Could you repeat these records with "image size" renamed to "canvas size", everything else unchanged and the pictures left out?

----------

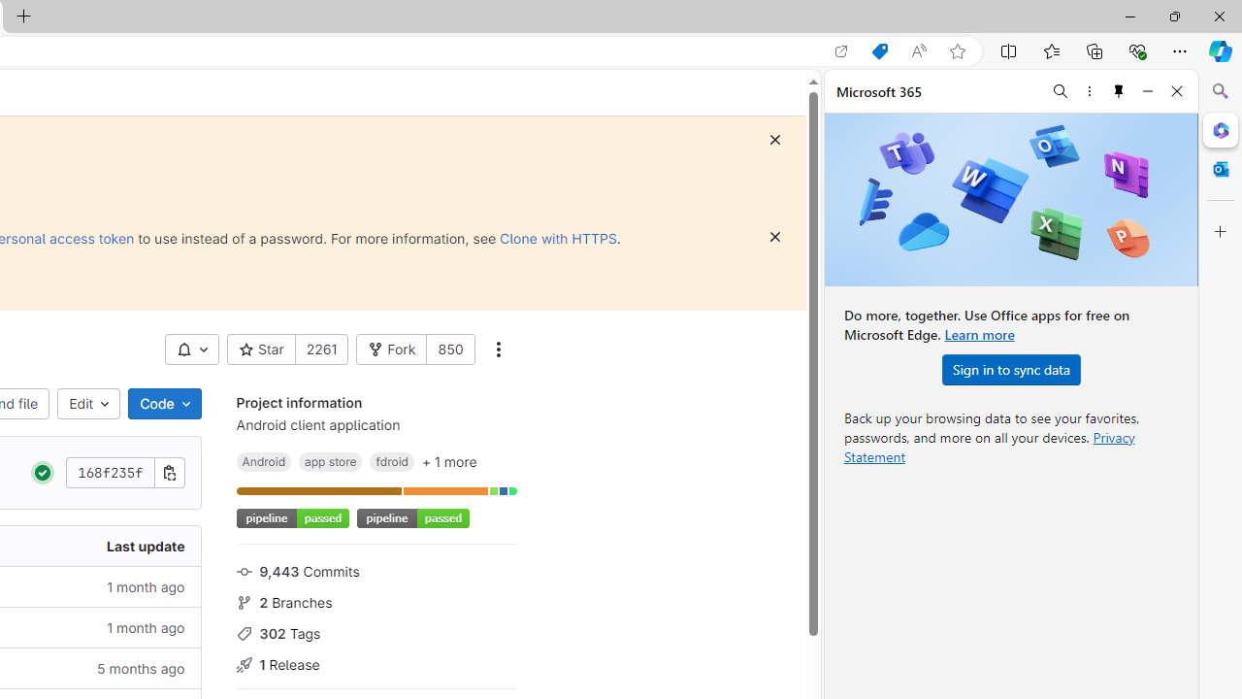  Describe the element at coordinates (192, 349) in the screenshot. I see `'AutomationID: __BVID__332__BV_toggle_'` at that location.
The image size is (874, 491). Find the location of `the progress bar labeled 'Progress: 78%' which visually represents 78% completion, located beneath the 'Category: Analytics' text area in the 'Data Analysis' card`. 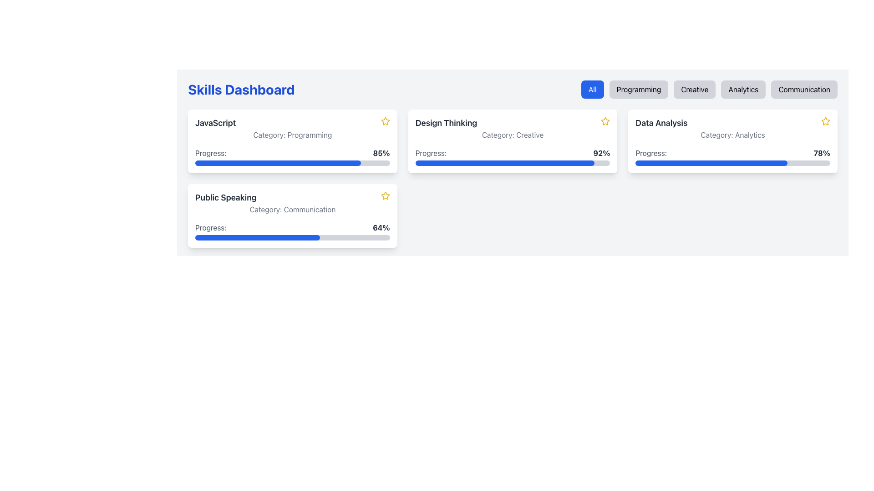

the progress bar labeled 'Progress: 78%' which visually represents 78% completion, located beneath the 'Category: Analytics' text area in the 'Data Analysis' card is located at coordinates (733, 156).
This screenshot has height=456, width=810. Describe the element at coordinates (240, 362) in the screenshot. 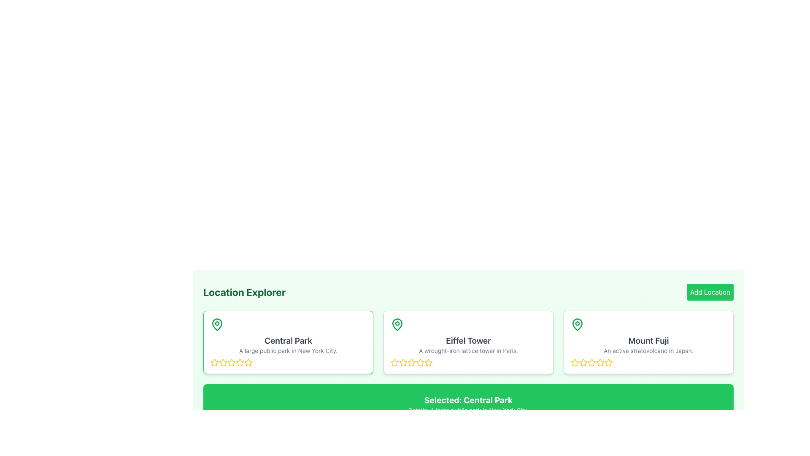

I see `the sixth star in the rating system located below the 'Central Park' description in the 'Location Explorer' section to set a rating` at that location.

----------

COMPLETE RESPONSE:
  Describe the element at coordinates (192, 349) in the screenshot. I see `'AutomationID: __BVID__332__BV_toggle_'` at that location.
The canvas size is (874, 491). Find the location of `the progress bar labeled 'Progress: 78%' which visually represents 78% completion, located beneath the 'Category: Analytics' text area in the 'Data Analysis' card`. 

the progress bar labeled 'Progress: 78%' which visually represents 78% completion, located beneath the 'Category: Analytics' text area in the 'Data Analysis' card is located at coordinates (733, 156).
This screenshot has height=456, width=810. Describe the element at coordinates (240, 362) in the screenshot. 

I see `the sixth star in the rating system located below the 'Central Park' description in the 'Location Explorer' section to set a rating` at that location.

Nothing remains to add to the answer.